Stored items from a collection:
______________________________
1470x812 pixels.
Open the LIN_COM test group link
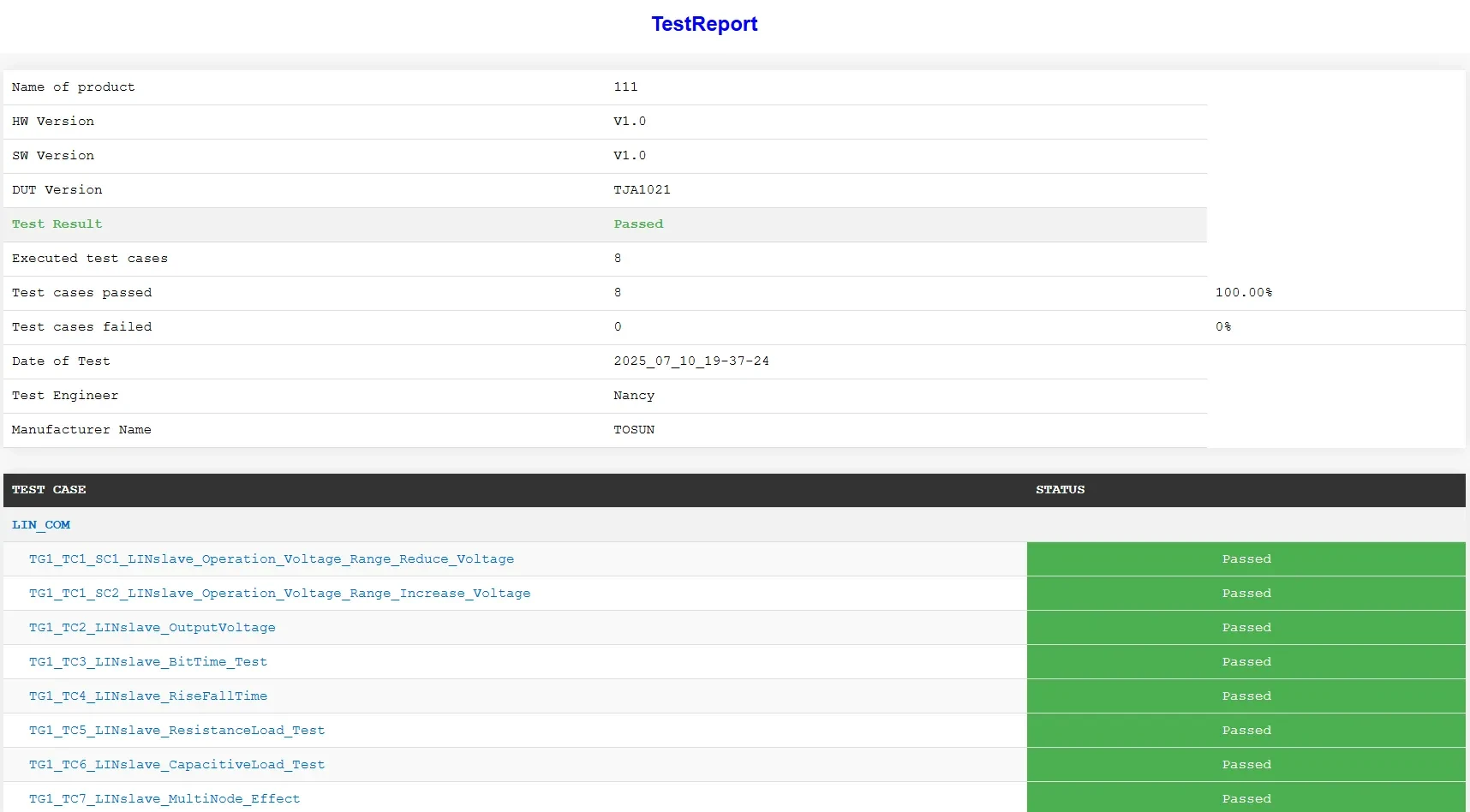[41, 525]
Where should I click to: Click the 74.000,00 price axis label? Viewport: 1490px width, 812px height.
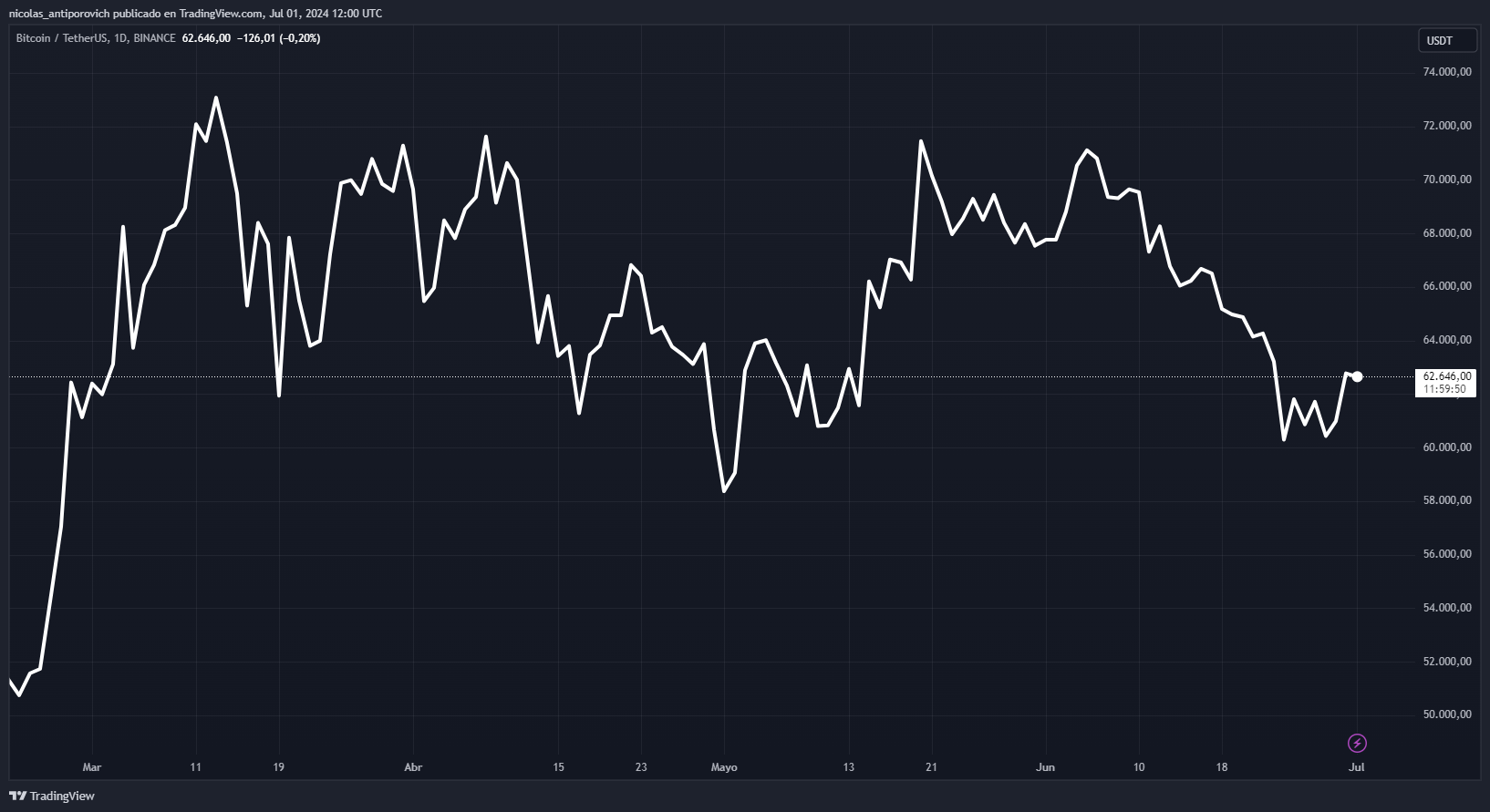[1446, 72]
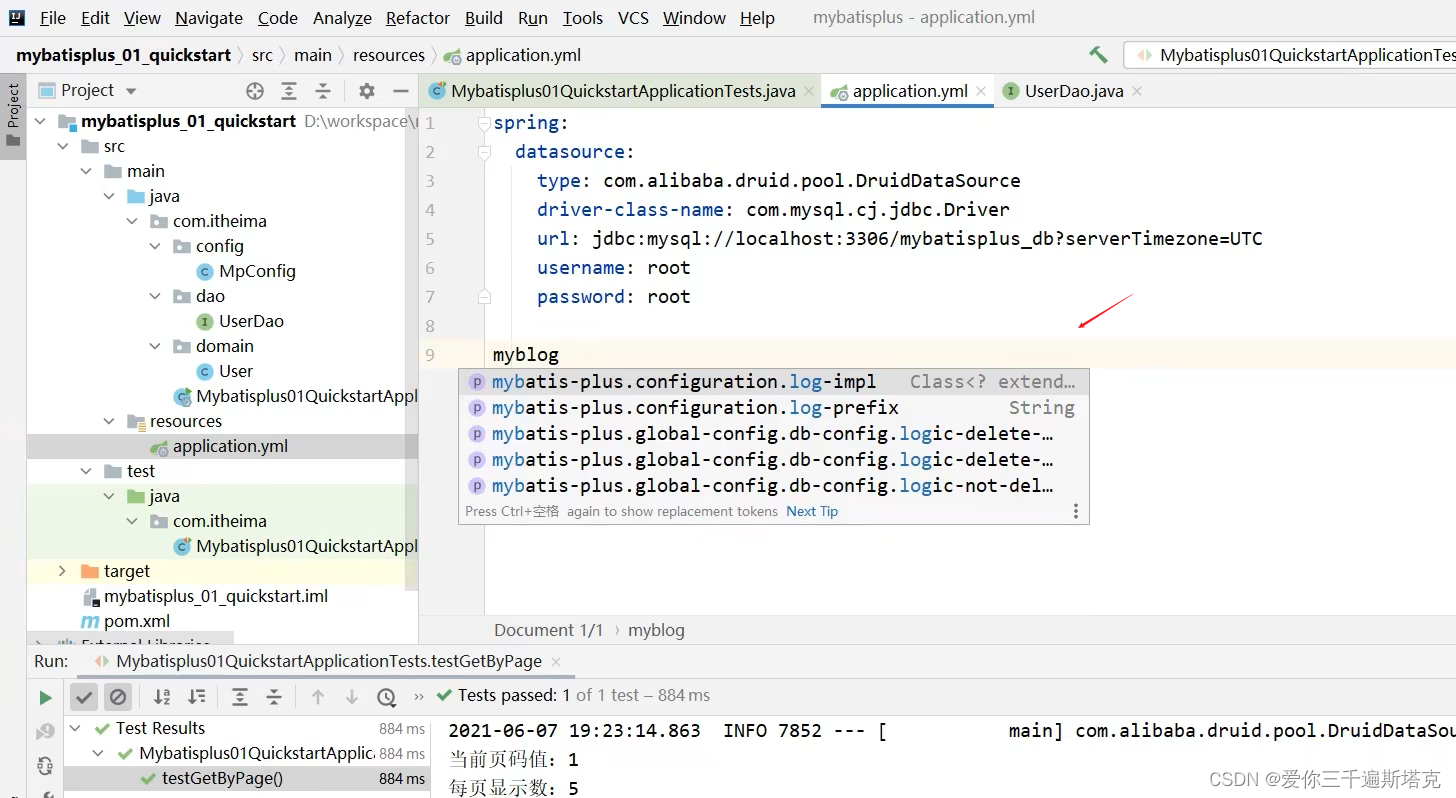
______________________________
# What is being asked
Using the records above, reproduce exactly the lines from the line containing "Where should I" through the last line, with both ends kept and no pictures.

# Result
Where should I click to: Click the 74.000,00 price axis label? Viewport: 1490px width, 812px height.
[1446, 72]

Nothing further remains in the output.